Graham Reid | | 2 min read
Since 2011, Whanganui's Seth Haapu (Ngāti Porou, Ngāti Tūwharetoa, Te Atihaunui a Pāpārangi) has released three EPs and a self-titled album, winning a following for his sophisticated singer-songwriter/spiritual soul.
His 2018 piano ballad New Wave (also appearing in te reo Māori, Ngaru Hōu,) won him Kaitito Waiata Māori Autaia (Best Māori Songwriter) at the Waiata Māori Music Awards. He described it as a karakia, “an expression of thanks for all that I’ve been given . . . being grateful for the ebbs and flows of life and about diving deeper into my culture”.
His collaboration on Waitī Waitā with Maisey Rika (from her Matariki-inspired album Ngā Mata o te Ariki Tāwhirimatea) was nominated for 2021 APRA Silver Scroll (songwriting) award.
A producer (as Kēhua/ghost) and collaborator who has worked with Stan Walker, Sons of Zion and others, Haapu is a serious contender and his new album is the bi-lingual Whai Ora co-produced with Kody Nielson.

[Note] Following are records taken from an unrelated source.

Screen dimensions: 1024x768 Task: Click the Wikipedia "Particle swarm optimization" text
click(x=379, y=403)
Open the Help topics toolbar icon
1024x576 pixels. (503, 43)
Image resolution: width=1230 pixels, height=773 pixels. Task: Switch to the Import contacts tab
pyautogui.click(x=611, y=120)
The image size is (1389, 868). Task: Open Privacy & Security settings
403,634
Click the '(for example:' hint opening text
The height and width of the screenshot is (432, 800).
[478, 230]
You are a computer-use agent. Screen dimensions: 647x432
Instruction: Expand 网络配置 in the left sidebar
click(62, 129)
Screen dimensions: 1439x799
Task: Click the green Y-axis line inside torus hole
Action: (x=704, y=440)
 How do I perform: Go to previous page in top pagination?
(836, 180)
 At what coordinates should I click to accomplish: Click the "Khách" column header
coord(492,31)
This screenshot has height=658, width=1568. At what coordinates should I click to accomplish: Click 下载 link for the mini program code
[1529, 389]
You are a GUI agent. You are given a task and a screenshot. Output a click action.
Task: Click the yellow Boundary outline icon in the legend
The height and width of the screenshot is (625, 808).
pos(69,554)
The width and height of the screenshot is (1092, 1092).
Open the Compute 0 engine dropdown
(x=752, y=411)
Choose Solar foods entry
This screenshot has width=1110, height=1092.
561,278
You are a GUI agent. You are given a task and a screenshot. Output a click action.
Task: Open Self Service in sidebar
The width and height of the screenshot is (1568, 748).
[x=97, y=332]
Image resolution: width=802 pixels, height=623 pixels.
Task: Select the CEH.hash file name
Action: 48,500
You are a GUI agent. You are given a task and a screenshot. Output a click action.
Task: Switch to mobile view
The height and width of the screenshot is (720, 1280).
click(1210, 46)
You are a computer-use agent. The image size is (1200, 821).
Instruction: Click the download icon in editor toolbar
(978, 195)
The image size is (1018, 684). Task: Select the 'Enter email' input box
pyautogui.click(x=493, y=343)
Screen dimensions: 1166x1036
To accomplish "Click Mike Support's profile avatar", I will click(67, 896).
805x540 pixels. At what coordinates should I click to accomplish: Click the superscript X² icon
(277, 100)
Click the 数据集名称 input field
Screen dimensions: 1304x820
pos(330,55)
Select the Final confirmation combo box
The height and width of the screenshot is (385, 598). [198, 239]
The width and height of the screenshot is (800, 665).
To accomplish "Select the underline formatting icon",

It connects with an exploration of his family's origins in Tahiti in gentle, seductive pop-framed songs – titles include Tropical, Night Sky (written with Teeks), Natural High, Return to Paradise– which are steeped in an evocation of a prelapsarian Pacific.
The title track drifts on polished keyboards and a slightly funky bass, Tropical is catchy soul-pop and the acoustic ballad Rongoā refers to traditional Māori healing: “When nations have fallen and rivers run dry, when without warning continents collide, you lift me up, you pray for me. My remedy”.
When Aaradhna – the self-described “Indian and Samoan New Zealander” – released her 2016 Brown Girl album, on the title track she sang, “I'm more than the colour of my skin . . . I'm more than urban and R'n'B”, a barbed comment about those who consign Maori and Pacific artists to convenient and often marginalising categories.
When she won best urban/hip-hop album at that year's music awards – as well as best female solo artist – it showed someone hadn't been listening. She refused the award and passed it to Onehunga's hip-hop group SWIDT.
“I'm a singer. I'm not a rapper, I'm not a hip-hop artist,” she said. “It feels like I've been placed in a category for brown people."
The multi-cultural group Nesian Mystik, Theia, Tommy Nee – of Niuean heritage, like Tigi Ness, Che Fu and the Fuemana families – Teeks, Seth Haapu and many others also stand apart from that category.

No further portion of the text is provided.